The lettuce and other greens were clear cut by the slugs, so I put in marigolds to repel the slugs and the slugs ate the marigolds, too. Then I tried putting cups of beer out, and the slugs obligingly crawled in and drowned, but then I had to dispose of the slug-slimed beer, clean the cups, and refill them with fresh beer. I began to feel like the dead slugs were having a lot more fun than I was, and I resented having to pay for all that beer. One organic gardening book advised going out in the morning or evening and picking the slugs up and putting them into a container and then...what? Dispose of them, somehow. One morning I went berserk and starting impaling slugs on a paring knife. “Die, die, you slimy sonsabitches!” I caroled as I wreaked my havoc. Within minutes I was sick to my stomach and sick at heart. I just don't have what it takes to wage a successful war, I guess. It was soon after that I gave up on vegetables. I realized that I enjoyed communing with flowers in my yard a lot more than the losing battle that was vegetables, and decided to buy my produce at the store and grow flowers.
After the babies came I gave up gardening. I would read magazines in which strong young women were pictured, working in their beautifully tilled gardens, smiling broadly, with sturdy compliant infants bundled into packs on their backs.
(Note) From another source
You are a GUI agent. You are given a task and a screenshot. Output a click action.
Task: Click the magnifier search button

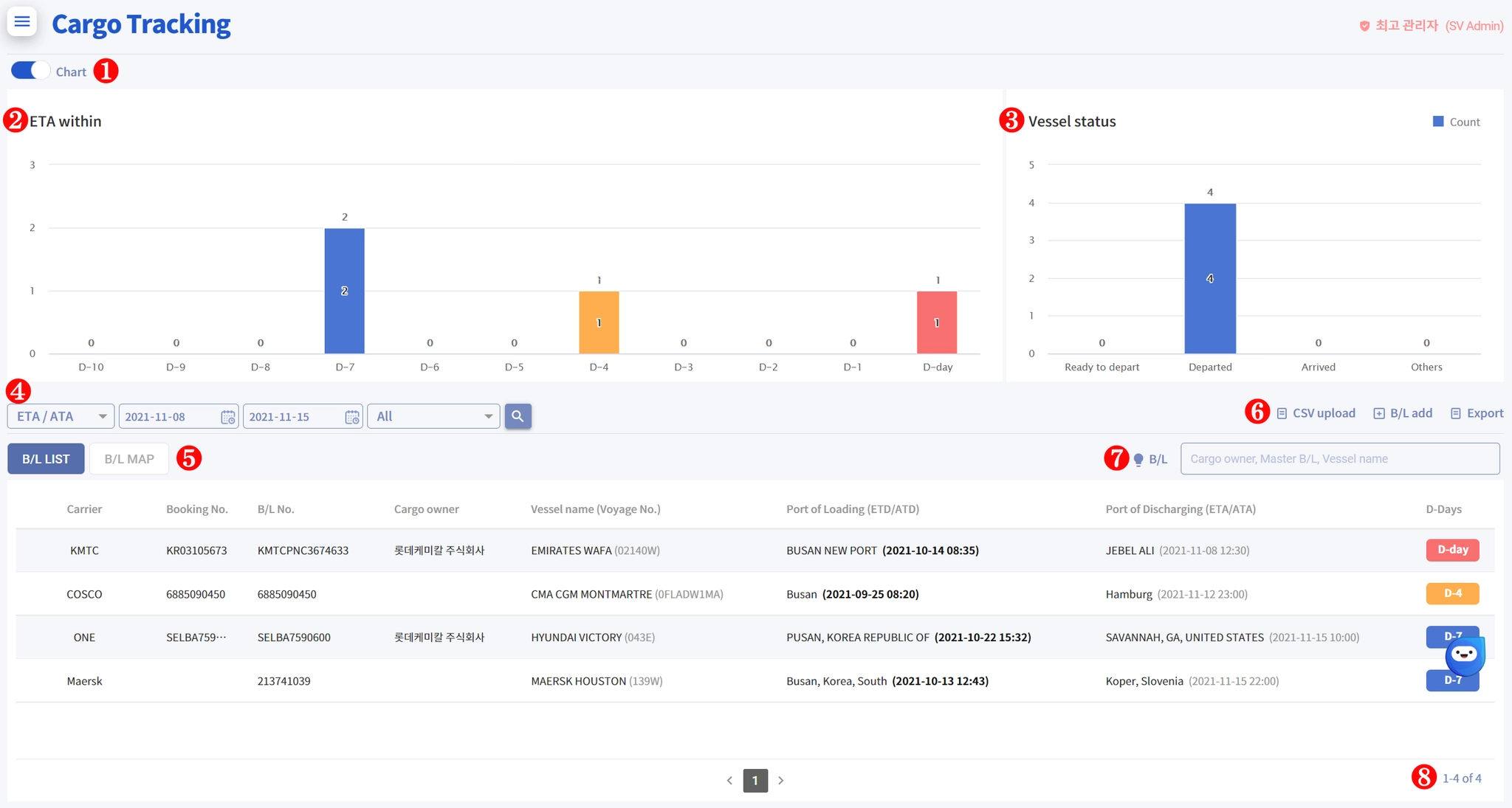(x=518, y=416)
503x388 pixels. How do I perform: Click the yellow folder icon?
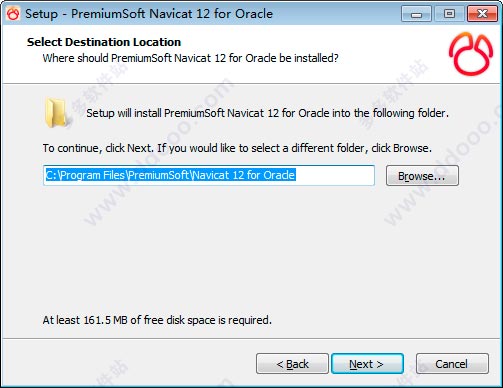click(x=56, y=113)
I envied those women, and hated them. I wished I had that kind of energy and organization and will, and that kind of cheery easy child, but I didn't, so I'd sit on the rug on the living room floor with the boys and stack blocks with them and try to keep them from killing each other, and left the yard on its own.
I still had the longing, so I would buy plant starts. I developed a method which I have learned is quite common among gardeners: you bring home a plant, you put it into the yard or pot, you water it and if you really like it you give it a shot of fish emulsion now and then. You say, “OK, pal, you're on your own,” and then you wait to see if it makes it. If not – well, it had its chance, and you've had your learning experience.
This spring I decided to grow some vegetables again, but on a scale I could handle. I bought four wide, shallow pots, filled them with soil, and planted lettuce, spinach, green onions, and radishes. I also got two seed-starter trays in which I tried to start tomatoes. Their little cotyledons came up, their first leaves began to sprout, and then – something ate them. So much for tomatoes.
The lettuce, spinach, and green onions are coming along. Today for lunch I went out and thinned a few sprouts to throw into my turkey wrap. Not bad. I felt the warm glow of the farmer enjoying the fruits, or in this case vegetables, of her labors.
I've got my eye on the first radish that is plumping up in the radish pot. It will be ready soon, and I'm watching closely because I don't want to miss the peak of its perfection. Which is odd, because I've never really liked radishes.